A Ford Motor Company anunciou que vai encerrar a fabricação de automóveis no Brasil. A empresa passará a atender seus clientes na a América do Sul com um portfólio de automóveis provenientes da Argentina, Uruguai e outros mercados, conforme a Ford Brasil for encerrando as operações de produção este ano.

A produção cessará imediatamente em Camaçari e Taubaté no Brasil, com a fabricação de algumas peças continuando por alguns meses para sustentar os estoques para vendas de reposição. A planta da Troller em Horizonte, Brasil, continuará operando até o quarto trimestre de 2021. Como resultado, a empresa encerrará as vendas de EcoSport, Ka e T4 assim que os estoques forem vendidos.

A Ford manterá operações completas de suporte ao cliente com vendas, serviços, peças de reposição e suporte de garantia no Brasil e na América do Sul. A Ford também manterá seu centro de desenvolvimento de produtos na Bahia, seu campo de provas em Tatuí, São Paulo, e sua sede regional em São Paulo.

“Com mais de um século na América do Sul e no Brasil, sabemos que [essas] são ações muito difíceis, mas necessárias para criar um negócio saudável e sustentável”, disse Jim Farley, presidente e CEO da Ford, em comunicado. “Estamos mudando para um modelo de negócios enxuto e com poucos ativos, encerrando a produção no Brasil e atendendo aos clientes com alguns dos melhores veículos de nosso portfólio global.”

A Ford anunciou ainda que começaria imediatamente a trabalhar em estreita colaboração com seus sindicatos e outras partes interessadas para desenvolver um plano equitativo e equilibrado para mitigar os impactos do fim da produção no país. “Trabalharemos seriamente com sindicatos, funcionários e outras partes interessadas para desenvolver medidas que ajudem a lidar com o difícil impacto deste anúncio”, disse Lyle Watters, presidente da Ford South America e do International Markets Group, em nota.
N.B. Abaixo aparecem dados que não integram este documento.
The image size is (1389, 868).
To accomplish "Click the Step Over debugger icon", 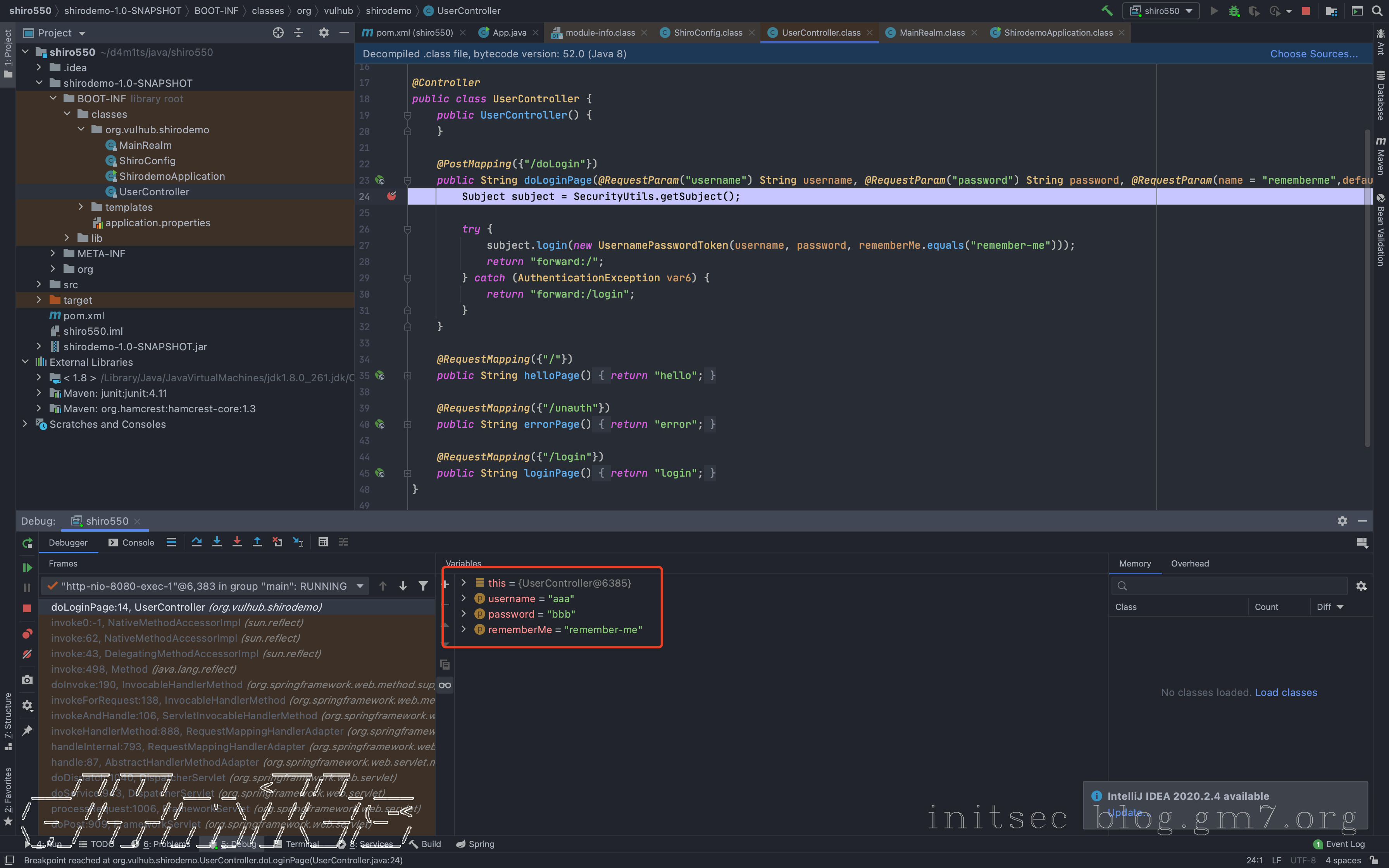I will click(x=197, y=542).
“Quero enfatizar que estamos comprometidos com a região a longo prazo e continuaremos a oferecer aos clientes total suporte de vendas, serviços e garantia. Isso é especialmente verdadeiro quando trazemos ao mercado uma linha robusta de SUVs, picapes e veículos comerciais conectados e eletrificados de dentro e fora da região”, acrescentou.
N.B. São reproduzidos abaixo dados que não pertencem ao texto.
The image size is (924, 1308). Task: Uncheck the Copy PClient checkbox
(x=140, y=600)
Segundo Watters,“nossa equipe da América do Sul fez um progresso significativo na recuperação de nossas operações, incluindo a eliminação gradual de produtos não lucrativos e a saída do negócio de caminhões pesados. Mas, embora esses esforços tenham melhorado os resultados nos últimos quatro trimestres, o ambiente econômico desfavorável e a carga adicional da pandemia deixaram claro que muito mais era necessário para criar um futuro sustentável e lucrativo.”

A Ford está reavaliando seus negócios em todo o mundo, inclusive na América do Sul, e alocando capital de forma a alcançar um ajuste de 8% da empresa.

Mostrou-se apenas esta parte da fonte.